SOURCE RECORDS below:
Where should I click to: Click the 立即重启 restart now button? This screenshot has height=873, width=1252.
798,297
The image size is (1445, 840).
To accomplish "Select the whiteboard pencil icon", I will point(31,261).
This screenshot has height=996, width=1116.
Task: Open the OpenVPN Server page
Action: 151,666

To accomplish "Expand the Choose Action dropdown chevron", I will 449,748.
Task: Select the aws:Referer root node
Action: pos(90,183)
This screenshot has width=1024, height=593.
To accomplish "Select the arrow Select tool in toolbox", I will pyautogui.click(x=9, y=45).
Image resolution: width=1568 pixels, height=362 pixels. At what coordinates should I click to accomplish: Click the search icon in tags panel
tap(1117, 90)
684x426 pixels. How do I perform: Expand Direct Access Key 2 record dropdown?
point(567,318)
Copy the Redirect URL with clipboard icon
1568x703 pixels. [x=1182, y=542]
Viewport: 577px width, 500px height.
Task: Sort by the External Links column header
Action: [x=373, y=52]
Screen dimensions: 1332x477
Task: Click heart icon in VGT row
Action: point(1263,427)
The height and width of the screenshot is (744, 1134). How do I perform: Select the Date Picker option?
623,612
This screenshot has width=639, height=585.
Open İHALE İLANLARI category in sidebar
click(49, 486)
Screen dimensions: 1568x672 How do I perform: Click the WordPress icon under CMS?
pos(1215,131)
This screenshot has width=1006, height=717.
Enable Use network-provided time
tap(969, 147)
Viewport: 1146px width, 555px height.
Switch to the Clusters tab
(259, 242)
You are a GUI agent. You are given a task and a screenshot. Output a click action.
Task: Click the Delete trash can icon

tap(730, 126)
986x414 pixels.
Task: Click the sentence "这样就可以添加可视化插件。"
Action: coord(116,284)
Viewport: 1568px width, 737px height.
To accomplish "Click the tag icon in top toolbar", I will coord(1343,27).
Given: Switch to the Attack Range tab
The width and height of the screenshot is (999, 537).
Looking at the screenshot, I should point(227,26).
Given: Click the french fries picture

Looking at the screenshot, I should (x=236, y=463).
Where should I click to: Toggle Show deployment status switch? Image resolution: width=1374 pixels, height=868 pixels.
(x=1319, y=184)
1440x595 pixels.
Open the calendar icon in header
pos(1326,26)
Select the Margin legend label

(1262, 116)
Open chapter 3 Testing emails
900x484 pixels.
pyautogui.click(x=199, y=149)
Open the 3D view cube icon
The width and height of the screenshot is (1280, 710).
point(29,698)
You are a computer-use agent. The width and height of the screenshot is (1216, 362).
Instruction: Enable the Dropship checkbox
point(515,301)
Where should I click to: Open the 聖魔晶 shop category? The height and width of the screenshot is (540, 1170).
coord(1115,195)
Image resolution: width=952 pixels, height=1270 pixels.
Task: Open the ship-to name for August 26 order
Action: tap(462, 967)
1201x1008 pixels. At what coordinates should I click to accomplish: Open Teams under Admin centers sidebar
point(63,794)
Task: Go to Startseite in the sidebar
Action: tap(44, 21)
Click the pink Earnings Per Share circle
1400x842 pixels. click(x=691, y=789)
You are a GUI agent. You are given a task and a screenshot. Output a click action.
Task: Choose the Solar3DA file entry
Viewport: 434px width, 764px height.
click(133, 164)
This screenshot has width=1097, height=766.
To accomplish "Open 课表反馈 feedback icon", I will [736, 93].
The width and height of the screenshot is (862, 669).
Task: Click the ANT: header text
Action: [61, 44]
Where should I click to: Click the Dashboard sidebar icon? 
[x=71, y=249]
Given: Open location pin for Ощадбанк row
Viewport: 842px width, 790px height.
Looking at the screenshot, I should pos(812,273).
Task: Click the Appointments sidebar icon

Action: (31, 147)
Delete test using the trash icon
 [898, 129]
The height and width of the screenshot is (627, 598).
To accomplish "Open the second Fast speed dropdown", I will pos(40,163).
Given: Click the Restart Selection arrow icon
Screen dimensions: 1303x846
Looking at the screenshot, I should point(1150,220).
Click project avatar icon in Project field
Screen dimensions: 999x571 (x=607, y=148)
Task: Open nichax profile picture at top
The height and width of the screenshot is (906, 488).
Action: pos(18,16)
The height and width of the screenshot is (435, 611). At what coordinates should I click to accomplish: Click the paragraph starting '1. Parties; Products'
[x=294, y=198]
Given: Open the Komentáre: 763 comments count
End of SOURCE RECORDS.
● **ASSIGNMENT**
Repeat every line of the data, exactly and in full.

● **THE ANSWER**
Where should I click to: Click the 立即重启 restart now button? This screenshot has height=873, width=1252.
798,297
The image size is (1445, 840).
To accomplish "Select the whiteboard pencil icon", I will point(31,261).
This screenshot has height=996, width=1116.
Task: Open the OpenVPN Server page
Action: 151,666

To accomplish "Expand the Choose Action dropdown chevron", I will 449,748.
Task: Select the aws:Referer root node
Action: pos(90,183)
This screenshot has width=1024, height=593.
To accomplish "Select the arrow Select tool in toolbox", I will pyautogui.click(x=9, y=45).
Image resolution: width=1568 pixels, height=362 pixels. At what coordinates should I click to accomplish: Click the search icon in tags panel
tap(1117, 90)
684x426 pixels. How do I perform: Expand Direct Access Key 2 record dropdown?
point(567,318)
Copy the Redirect URL with clipboard icon
1568x703 pixels. [x=1182, y=542]
Viewport: 577px width, 500px height.
Task: Sort by the External Links column header
Action: [x=373, y=52]
Screen dimensions: 1332x477
Task: Click heart icon in VGT row
Action: point(1263,427)
The height and width of the screenshot is (744, 1134). How do I perform: Select the Date Picker option?
623,612
This screenshot has width=639, height=585.
Open İHALE İLANLARI category in sidebar
click(49, 486)
Screen dimensions: 1568x672 How do I perform: Click the WordPress icon under CMS?
pos(1215,131)
This screenshot has width=1006, height=717.
Enable Use network-provided time
tap(969, 147)
Viewport: 1146px width, 555px height.
Switch to the Clusters tab
(259, 242)
You are a GUI agent. You are given a task and a screenshot. Output a click action.
Task: Click the Delete trash can icon

tap(730, 126)
986x414 pixels.
Task: Click the sentence "这样就可以添加可视化插件。"
Action: coord(116,284)
Viewport: 1568px width, 737px height.
To accomplish "Click the tag icon in top toolbar", I will coord(1343,27).
Given: Switch to the Attack Range tab
The width and height of the screenshot is (999, 537).
Looking at the screenshot, I should point(227,26).
Given: Click the french fries picture

Looking at the screenshot, I should (x=236, y=463).
Where should I click to: Toggle Show deployment status switch? Image resolution: width=1374 pixels, height=868 pixels.
(x=1319, y=184)
1440x595 pixels.
Open the calendar icon in header
pos(1326,26)
Select the Margin legend label

(1262, 116)
Open chapter 3 Testing emails
900x484 pixels.
pyautogui.click(x=199, y=149)
Open the 3D view cube icon
The width and height of the screenshot is (1280, 710).
point(29,698)
You are a computer-use agent. The width and height of the screenshot is (1216, 362).
Instruction: Enable the Dropship checkbox
point(515,301)
Where should I click to: Open the 聖魔晶 shop category? The height and width of the screenshot is (540, 1170).
coord(1115,195)
Image resolution: width=952 pixels, height=1270 pixels.
Task: Open the ship-to name for August 26 order
Action: tap(462, 967)
1201x1008 pixels. At what coordinates should I click to accomplish: Open Teams under Admin centers sidebar
point(63,794)
Task: Go to Startseite in the sidebar
Action: tap(44, 21)
Click the pink Earnings Per Share circle
1400x842 pixels. click(x=691, y=789)
You are a GUI agent. You are given a task and a screenshot. Output a click action.
Task: Choose the Solar3DA file entry
Viewport: 434px width, 764px height.
click(133, 164)
This screenshot has width=1097, height=766.
To accomplish "Open 课表反馈 feedback icon", I will [736, 93].
The width and height of the screenshot is (862, 669).
Task: Click the ANT: header text
Action: [61, 44]
Where should I click to: Click the Dashboard sidebar icon? 
[x=71, y=249]
Given: Open location pin for Ощадбанк row
Viewport: 842px width, 790px height.
Looking at the screenshot, I should pos(812,273).
Task: Click the Appointments sidebar icon

Action: (31, 147)
Delete test using the trash icon
 [898, 129]
The height and width of the screenshot is (627, 598).
To accomplish "Open the second Fast speed dropdown", I will pos(40,163).
Given: Click the Restart Selection arrow icon
Screen dimensions: 1303x846
Looking at the screenshot, I should point(1150,220).
Click project avatar icon in Project field
Screen dimensions: 999x571 (x=607, y=148)
Task: Open nichax profile picture at top
The height and width of the screenshot is (906, 488).
Action: pos(18,16)
The height and width of the screenshot is (435, 611). At what coordinates should I click to accomplish: Click the paragraph starting '1. Parties; Products'
[x=294, y=198]
Given: Open the Komentáre: 763 comments count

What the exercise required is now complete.